§ **WHAT IS REQUIRED**: Return only the lines from the one containing "Task: Click the white footprint logo icon" to the end of the material, with each one exactly as it appears.

§ **SUPPLIED RECORDS**:
☆ ☆ ☆ ☆

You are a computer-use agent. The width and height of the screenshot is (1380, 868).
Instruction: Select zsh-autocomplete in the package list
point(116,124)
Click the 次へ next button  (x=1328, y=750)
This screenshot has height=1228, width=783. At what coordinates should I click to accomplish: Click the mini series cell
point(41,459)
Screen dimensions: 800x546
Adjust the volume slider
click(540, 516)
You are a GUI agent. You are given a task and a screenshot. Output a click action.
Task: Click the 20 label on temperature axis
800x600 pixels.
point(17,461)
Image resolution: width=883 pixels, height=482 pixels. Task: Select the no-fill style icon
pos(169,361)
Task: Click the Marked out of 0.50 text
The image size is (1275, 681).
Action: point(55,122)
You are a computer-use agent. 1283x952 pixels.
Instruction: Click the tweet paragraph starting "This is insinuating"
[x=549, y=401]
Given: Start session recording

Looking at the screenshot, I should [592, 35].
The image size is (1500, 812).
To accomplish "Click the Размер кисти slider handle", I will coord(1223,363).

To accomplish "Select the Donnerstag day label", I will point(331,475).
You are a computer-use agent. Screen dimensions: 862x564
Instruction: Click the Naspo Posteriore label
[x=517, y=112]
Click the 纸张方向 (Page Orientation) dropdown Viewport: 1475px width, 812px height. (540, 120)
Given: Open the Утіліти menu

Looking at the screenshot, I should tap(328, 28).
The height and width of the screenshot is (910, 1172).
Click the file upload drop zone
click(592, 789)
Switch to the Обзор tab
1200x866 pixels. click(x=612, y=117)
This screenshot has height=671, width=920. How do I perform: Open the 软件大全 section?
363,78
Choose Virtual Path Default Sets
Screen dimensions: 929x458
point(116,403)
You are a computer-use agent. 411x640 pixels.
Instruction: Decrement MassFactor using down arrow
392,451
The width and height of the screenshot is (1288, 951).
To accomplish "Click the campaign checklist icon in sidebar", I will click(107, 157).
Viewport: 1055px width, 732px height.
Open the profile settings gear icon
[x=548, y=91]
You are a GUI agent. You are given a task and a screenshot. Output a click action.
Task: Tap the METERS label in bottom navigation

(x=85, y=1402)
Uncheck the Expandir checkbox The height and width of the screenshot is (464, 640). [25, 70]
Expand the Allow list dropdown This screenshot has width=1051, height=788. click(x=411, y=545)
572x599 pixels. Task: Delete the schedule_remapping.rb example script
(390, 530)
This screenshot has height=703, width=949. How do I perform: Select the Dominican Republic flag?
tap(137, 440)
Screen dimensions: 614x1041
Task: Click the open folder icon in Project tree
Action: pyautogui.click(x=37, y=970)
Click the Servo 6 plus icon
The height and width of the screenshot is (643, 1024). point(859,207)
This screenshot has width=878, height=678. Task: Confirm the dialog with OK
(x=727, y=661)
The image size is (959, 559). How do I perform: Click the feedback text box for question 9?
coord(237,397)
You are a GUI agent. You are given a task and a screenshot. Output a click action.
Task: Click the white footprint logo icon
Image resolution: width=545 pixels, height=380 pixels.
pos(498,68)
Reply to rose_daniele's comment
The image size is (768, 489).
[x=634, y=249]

☆ ☆ ☆ ☆

§ **ANSWER SPACE**:
Task: Click the white footprint logo icon
Image resolution: width=545 pixels, height=380 pixels.
pos(498,68)
Reply to rose_daniele's comment
The image size is (768, 489).
[x=634, y=249]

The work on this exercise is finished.